Many of my students who were not selected to attend the local Grammar Schools felt themselves to be failures, even in the 1970’s, just as John Prescott describes in the book: “the message was that suddenly you are less than they are”. I can still recall, even now, the anxieties of parents and guardians at Parents’ Evenings as the time for selection drew near.

Grammar Schools do not have a monopoly of success

My teaching practices were in, respectively, a private school (Churchers College, Petersfield) and a rural 11-16 school in Hampshire.

I taught in a 11-18 comprehensive in East Sussex and was head of Sixth Form in a school in Caterham. My last two posts were as a Secondary School Deputy Head in Bournemouth, and as Secondary School Head, also in Bournemouth. Both schools were not Grammar Schools.

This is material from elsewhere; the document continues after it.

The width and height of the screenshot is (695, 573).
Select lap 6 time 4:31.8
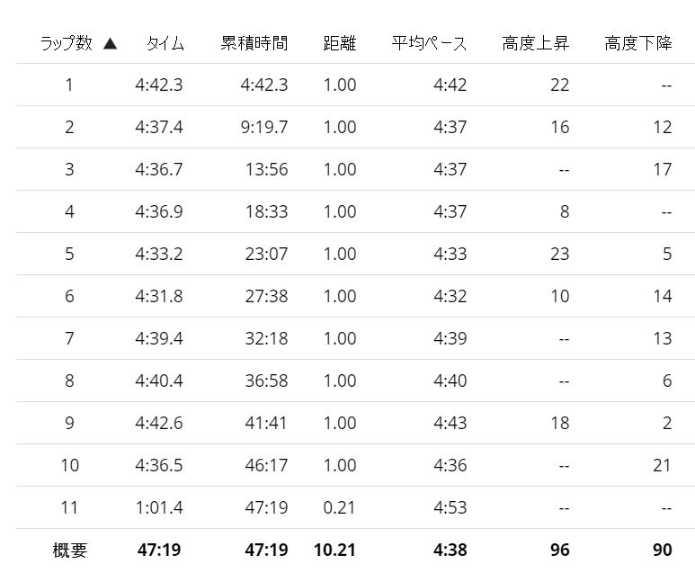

Bournemouth still operates a selective system of secondary education. Although there was very much a collegiate approach to shared challenges (not the least of these being underfunding) amongst my Headteacher colleagues (I was chair of BASH: Bournemouth Association of Headteachers), Bournemouth parents nonetheless competed to send their children to the local Grammar Schools.

My own school improved its GCSE outcomes very significantly during the time I was in post as Headteacher, from the mid-twenties to the mid-seventies in terms of 5 GCSEs at grades A*-C.  Students went on to excel at University. As Benn and Downs point out, Grammar schools do not have a monopoly of academic success.

Schools supporting their communities

I murmured my approval when I read Mary Boustead’s words, quoted by Benn and Downs:

“School teachers and support staff work every day to alleviate the burden that poverty places on the life chances of poor children. They do not need lectures on social mobility from politicians whose policies increase child poverty and blight poor children’s futures”

One of the ways we markedly improved attendance and attainment at the school was by setting up a breakfast and table tennis club. Many students lived in bedsits. Many had never left their post code. Many were members of families living for two generations on benefits.

Academies not the way forward

I can remember bridling when told by Michael Gove that the way forward for my school was to become an Academy. I wanted to tell him that his government was responsible for blighting the futures of our young people by policies which ensured the destruction of the public realm.

I was heartened and cheered by this book. It confirmed my beliefs in the value of a high-class education for all, not just the for the lucky few. I can still recall my astonishment at seeing the facilities available for students at Canford School and at Felsted School, where my brother in law was Bursar.

The Public-School Problem, the 7% problem, is one which undoubtedly needs further exploration.

So, surely, should be the issue of lifelong learning, which should be on offer for all, again, not just for the lucky few.